Suka Memaafkan Serta Keutamaannya
SUKA MEMAAFKAN SERTA KEUTAMAANNYA
Segala puji hanya untuk Allah Ta’ala, shalawat serta salam semoga tercurah kepada Nabi Muhammad Shalallahu’alaihi wa sallam beserta keluarga dan seluruh sahabatnya. Aku bersaksi bahwa tidak ada ilah yang berhak disembah dengan benar melainkan Allah Ta’ala semata yang tidak ada sekutu bagi -Nya, dan aku juga bersaksai bahwa Muhammad Shalallahu’alaihi wa sallam adalah seorang hamba dan utusan -Nya.

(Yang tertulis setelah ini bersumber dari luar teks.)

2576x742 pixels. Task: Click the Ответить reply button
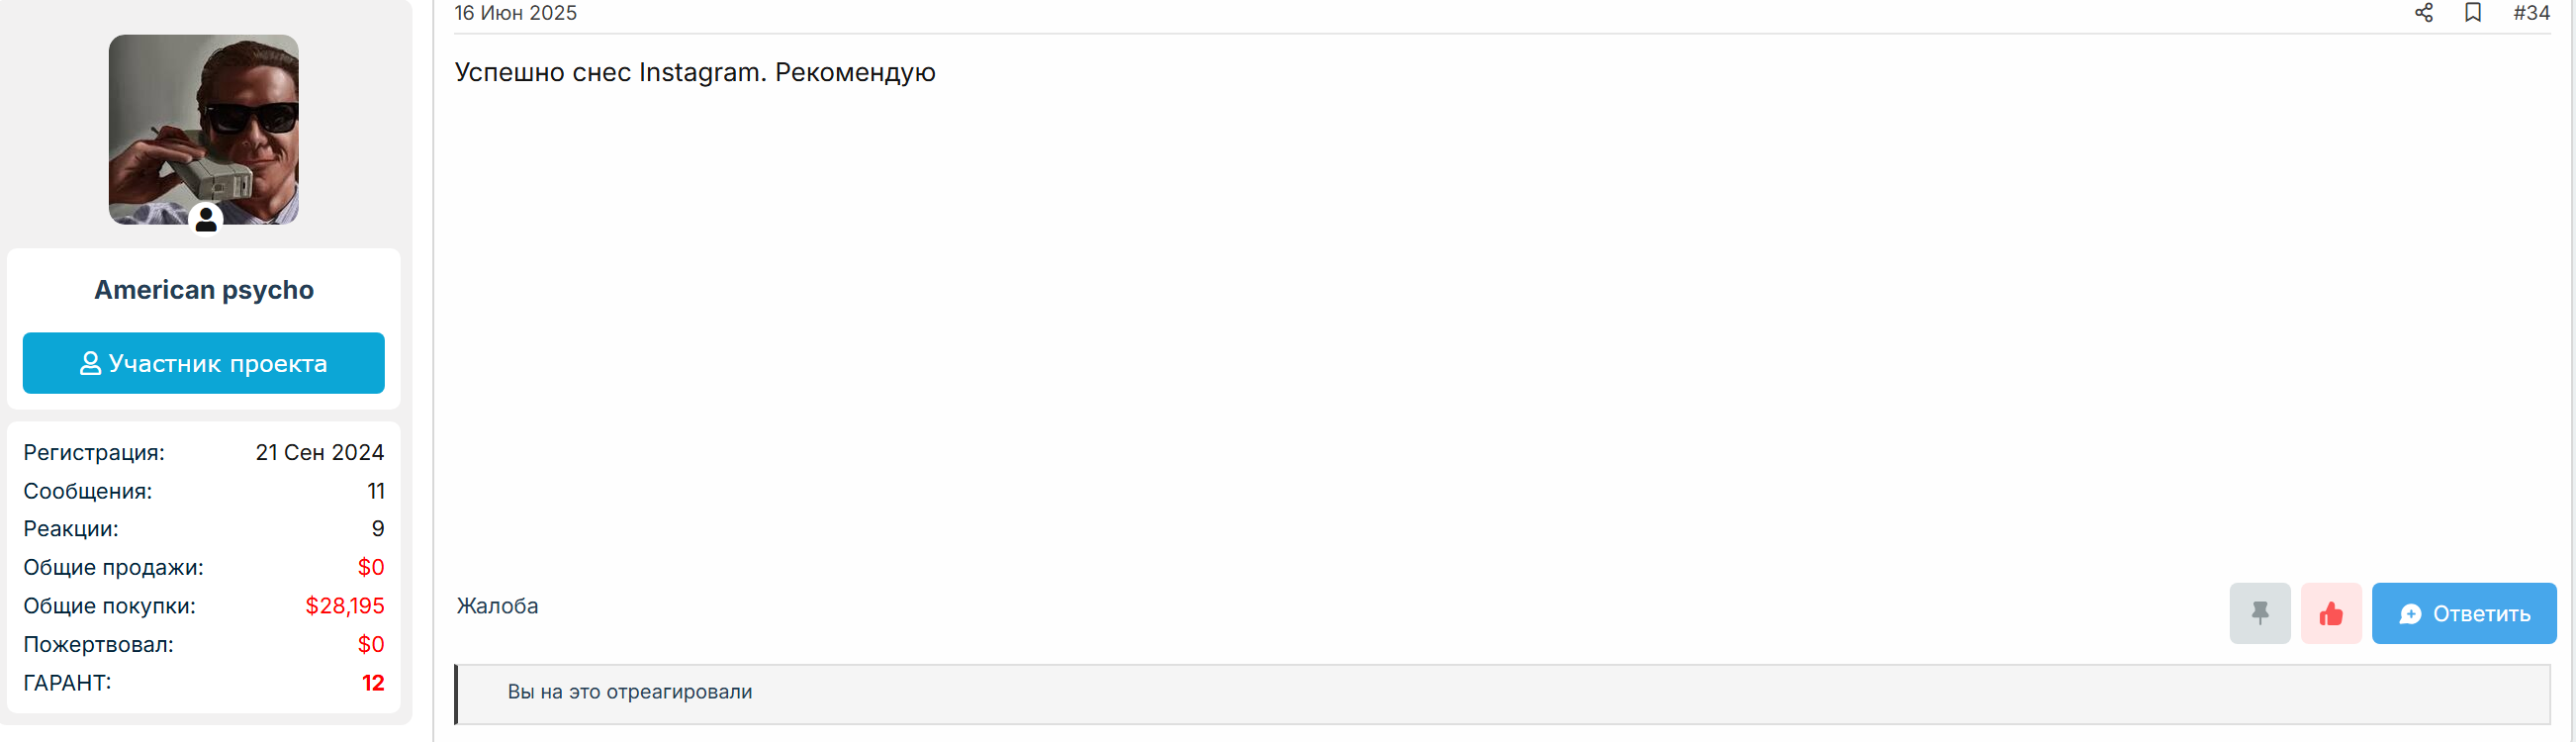2463,613
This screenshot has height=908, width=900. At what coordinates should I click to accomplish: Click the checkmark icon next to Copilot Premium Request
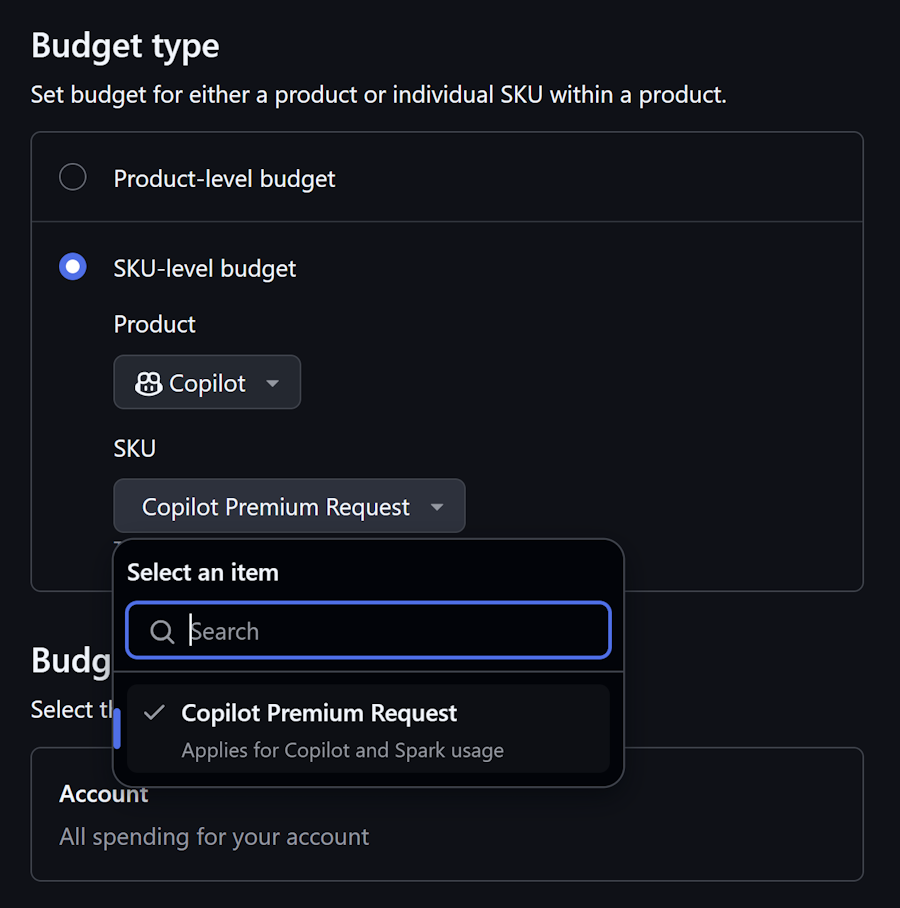tap(155, 712)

Amma ba’du:
Memaafkan merupakan sifat terpuji dan bagian dari akhlak mulia yang telah diperintahkan oleh Allah Shubhanahu wa Ta’alla pada para nabi serta hamba -Nya. Berdasarkan irman Allah Tabaraka wa Ta’ala:
قال الله تعالى: خُذِ ٱلۡعَفۡوَ وَأۡمُرۡ بِٱلۡعرۡفِ وَأَعۡرِضۡ عَنِ ٱلۡجَٰهِلِينَ
“Jadilah engkau pema’af dan suruhlah orang mengerjakan yang ma’ruf, serta berpalinglah dari pada orang-orang yang bodoh”. [al-A’raaf/7: 199].
Dijelaskan lebih tegas lagi dalam bentuk perintah kepada nabiNya, dan umatnya secara umum, Allah berfirman:
قال الله تعالى: وَلَوۡ كُنتَ فَظًّا غَلِيظَ ٱلۡقَلۡبِ لَٱنفَضُّواْمِنۡ حَوۡلِكَۖ فَٱعۡفُ عَنۡهُمۡ
“Sekiranya kamu bersikap keras lagi berhati kasar, tentulah mereka menjauhkan diri dari sekelilingmu. karena itu ma’afkanlah mereka”. [al-Imraan/3: 159].
Demikian juga perintah Allah ta’ala pada hamba -Nya yang beriman secara umum, seperti ditegaskan dalam firman -Nya:
قال الله تعالى: وَلَا يَأۡتَلِ أُوْلُواْ ٱلۡفَضۡلِ مِنكُمۡ وَٱلسَّعَةِ أَن يُؤۡتُوٓاْ أُوْلِي ٱلۡقُرۡبَىٰ وَٱلۡمَسَٰكِينَ وَٱلۡمُهَٰجِرِينَ فِي سَبِيلِ ٱللَّهِۖ وَلۡيَعۡفُواْ وَلۡيَصۡفَحُوٓاْۗ أَلَا تُحِبُّونَ أَن يَغۡفِرَ ٱللَّهُ لَكُمۡۚ وَٱللَّهُ غَفُورٞ رَّحِيمٌ
“Dan janganlah orang-orang yang mempunyai kelebihan dan kelapangan di antara kamu bersumpah bahwa mereka (tidak) akan memberi (bantuan) kepada kaum kerabat(nya), orang-orang yang miskin dan orang-orang yang berhijrah pada jalan Allah, dan hendaklah mereka mema’afkan dan berlapang dada. Apakah kamu tidak ingin bahwa Allah mengampunimu? dan Allah adalah Maha Pengampun lagi Maha Penyayang”. [an-Nuur/24: 22].
Definisi al-‘Afwu:
Berkata al-Kafawi menjelaskan, “al-‘Afwu artinya ialah tidak menyakiti (orang yang telah berbuat jahat padanya) walaupun mampu untuk membalasnya”. Dan setiap orang yang berhak mendapat balasan yang setimpal atas perilakunya, kemudian yang disakitinya tidak menuntut balas dan dirinya ikhlas dan mampu untuk itu, dan ia membiarkannya maka itulah yang dinamakan al-‘Afwu (memaafkan). Dan perbedaan antara al-‘Afwu dengan ash-Shafhu (berlapang dada) sangat tipis, dan keduanya mempunyai kemiripan dalam makna, akan tetapi, bila dikatakan misalkan, “Aku berlapang dada”, yakni bilamana ada orang yang menyakiktiku lalu dia aku maafkan dan biarkan kesalahan dan celaan yang ditujukan padaku”.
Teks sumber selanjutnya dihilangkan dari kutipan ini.